[INFORMATION GIVEN Boundary: Start]
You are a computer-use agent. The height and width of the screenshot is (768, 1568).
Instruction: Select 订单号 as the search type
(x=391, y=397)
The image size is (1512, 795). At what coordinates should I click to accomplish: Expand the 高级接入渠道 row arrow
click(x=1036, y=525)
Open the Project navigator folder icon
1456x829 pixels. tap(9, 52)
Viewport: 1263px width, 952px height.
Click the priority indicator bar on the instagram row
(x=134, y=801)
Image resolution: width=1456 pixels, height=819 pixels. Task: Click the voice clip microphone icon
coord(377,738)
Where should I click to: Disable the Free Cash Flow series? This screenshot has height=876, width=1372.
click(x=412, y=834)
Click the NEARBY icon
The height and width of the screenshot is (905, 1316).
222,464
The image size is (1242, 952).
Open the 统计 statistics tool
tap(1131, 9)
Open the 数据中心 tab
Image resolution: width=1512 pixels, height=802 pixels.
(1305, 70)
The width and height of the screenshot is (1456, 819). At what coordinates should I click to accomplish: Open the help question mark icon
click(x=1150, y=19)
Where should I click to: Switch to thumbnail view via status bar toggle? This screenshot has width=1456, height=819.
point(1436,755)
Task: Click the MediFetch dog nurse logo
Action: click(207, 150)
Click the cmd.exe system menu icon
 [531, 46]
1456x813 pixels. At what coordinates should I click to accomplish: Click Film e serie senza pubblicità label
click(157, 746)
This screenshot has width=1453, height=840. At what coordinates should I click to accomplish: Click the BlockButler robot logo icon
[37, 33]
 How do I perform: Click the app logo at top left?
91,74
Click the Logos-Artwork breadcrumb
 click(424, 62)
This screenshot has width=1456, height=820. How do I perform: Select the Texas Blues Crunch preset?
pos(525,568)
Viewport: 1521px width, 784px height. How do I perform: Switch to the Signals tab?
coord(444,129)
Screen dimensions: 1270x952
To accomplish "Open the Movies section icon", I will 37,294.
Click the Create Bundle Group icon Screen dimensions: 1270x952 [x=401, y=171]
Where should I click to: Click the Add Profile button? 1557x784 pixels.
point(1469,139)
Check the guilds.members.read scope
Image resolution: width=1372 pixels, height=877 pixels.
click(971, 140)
[INFORMATION GIVEN Boundary: End]
▶ **YOUR INSTRUCTIONS**
Beginning at the line with "Open the 数据中心 tab" and ending at the last line of the entries, print every line exactly.

▶ **ANSWER TO THE EXERCISE**
Open the 数据中心 tab
Image resolution: width=1512 pixels, height=802 pixels.
(1305, 70)
The width and height of the screenshot is (1456, 819). At what coordinates should I click to accomplish: Open the help question mark icon
click(x=1150, y=19)
Where should I click to: Switch to thumbnail view via status bar toggle? This screenshot has width=1456, height=819.
point(1436,755)
Task: Click the MediFetch dog nurse logo
Action: click(207, 150)
Click the cmd.exe system menu icon
 [531, 46]
1456x813 pixels. At what coordinates should I click to accomplish: Click Film e serie senza pubblicità label
click(157, 746)
This screenshot has width=1453, height=840. At what coordinates should I click to accomplish: Click the BlockButler robot logo icon
[37, 33]
 How do I perform: Click the app logo at top left?
91,74
Click the Logos-Artwork breadcrumb
 click(424, 62)
This screenshot has width=1456, height=820. How do I perform: Select the Texas Blues Crunch preset?
pos(525,568)
Viewport: 1521px width, 784px height. How do I perform: Switch to the Signals tab?
coord(444,129)
Screen dimensions: 1270x952
To accomplish "Open the Movies section icon", I will 37,294.
Click the Create Bundle Group icon Screen dimensions: 1270x952 [x=401, y=171]
Where should I click to: Click the Add Profile button? 1557x784 pixels.
point(1469,139)
Check the guilds.members.read scope
Image resolution: width=1372 pixels, height=877 pixels.
click(971, 140)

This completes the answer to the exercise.